How to create SVG elements of different types based on data?
I am trying to create a diverse legend, which has circles triangles, rectangles, lines etc, and I want to create these independently and then use d3 to arrange their position and coloring, but how would I access these data directly?
d3.selectAll('g.legend')
.data([
// is there a way to have d3 create an element in memory but not append it?
{ svgFn: function() { this.append('rect') }, ...otherinfo },
{ svgFn: function() { this.append('circle') }, ...otherinfo },
]).enter()
.append('g')
.append(function(d) { d.svgFn.call(this)})
.attr...
This question is a variation of the How to create elements based on data? or How to dynamically append elements? pattern. In my opinion your approach will be overly complex and cluttered because you need to duplicate functions to create elements in your data. This doesn't seem to be an elegant solution.
I would prefer specifying only the type of the element to create, i.e. {type: "circle"}
, {type: "rect"}
in your data objects, etc., and let the selection.append()
method do the working. This method will accept a callback which in turn may evaluate the type specifed in your data and create the elements accordingly:
# selection.append(type) <>
[...]
Otherwise, the type may be a function which is evaluated for each selected element, in order, being passed the current datum (d), the current index (i), and the current group (nodes), with this as the current DOM element. This function should return an element to be appended.
This would simplify your code to just:
d3.selectAll('g.legend')
.data([
{ type: 'rect', other: info },
{ type: 'circle', other: info }
])
.enter().append('g')
.append(function(d) {
return document.createElementNS(d3.namespaces.svg, d.type);
});
Addendum
As requested by user2167582's comment the solution for assigning attributes can also be easily incorporated.

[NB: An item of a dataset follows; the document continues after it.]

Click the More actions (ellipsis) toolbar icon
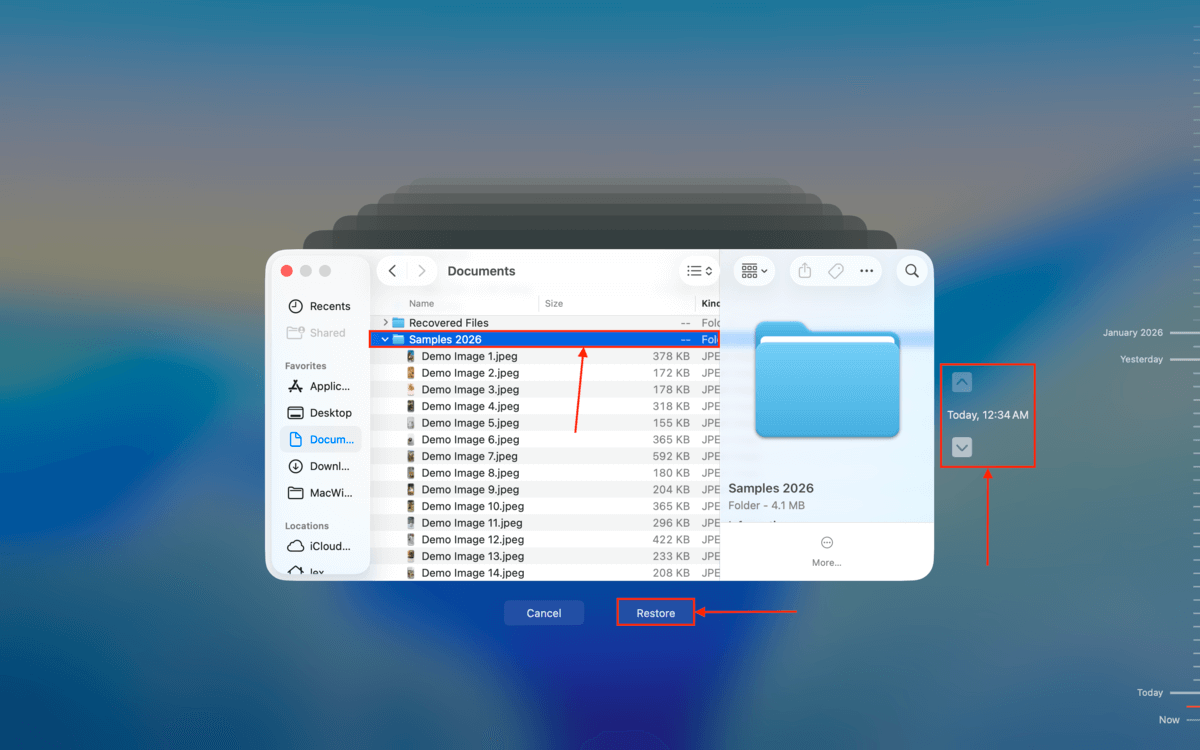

With D3 v4 using the d3-selection-multi module you may use the multi-value syntax passing in objects containing key-value pairs of attributes to set. Assuming your array of elements to be created to look like this:
var elementsAndAttributes = [
{ type: 'rect', attrs: { "fill": "blue", "width": "10", "height": "10" } },
{ type: 'circle', attrs: { "fill": "red", "cx": "20", "cy": "20", "r": "10" } }
];
You can then bind this data and create elements with their attributes in a single run:
d3.selectAll('g.legend')
.data(elementsAndAttributes)
.enter().append('g')
.append(function(d) { // Create elements from data
return document.createElementNS(d3.namespaces.svg, d.type); // v4 namespace
})
.attrs(function(d) { // Set the attributes object per element
return d.attrs;
});
When still using D3 v3 things are a bit different. Although v3 had the support for multi-value object configuration built-in, you were not allowed to provide the object as the return value of a function (see the issue #277 "Multi-value map support." for a discussion on why that was). You can, however, use selection.each()
to achieve the same thing.
d3.selectAll('g.legend')
.data(elementsAndAttributes)
.enter().append('g')
.append(function(d) { // Create elements from data
return document.createElementNS(d3.ns.prefix.svg, d.type); // v3 namespace
})
.each(function(d) { // Iterate over all appended elements
d3.select(this).attr(d.attrs); // Set the attributes object per element
});
Ignoring the differences in the way D3 references the namespace constants, this last version using selection.each()
will actually work in both D3 v3 as well as v4.
Further reading: My answer to "Object Oriented d3".
Based on the answer by altocumulus and reading the doc
selection.append("div");
Is equivalent to:
selection.append(d3.creator("div"));
I found a way to let d3 do the work and not be bothered with namespaces
var svg = d3.select("#chart"); // or any other selection to get svg element
d3.selectAll('g.legend')
.data(elementsAndAttributes)
.enter().append('g')
.append(function(d) { // Create elements from data
return d3.creator(d.type).bind(svg.node())();
})
.attrs(function(d) { // Set the attributes object per element
return d.attrs;
});
Be aware of the direct calling of the bound creator()
, because the result of the callback is used as the argument to appendChild(child)
. If bind
is unknown you can use
.append(function(d) { // Create elements from data
return d3.creator(d.type).call(svg.node());
})
The documentation speaks about that this
should be the parent node of where you want to append but that is not true, this
is only used to get this.ownerDocument
(=== document for browsers) and the result of the creator()
call is appended to the correct (g
) node. So any (svg) element is correct.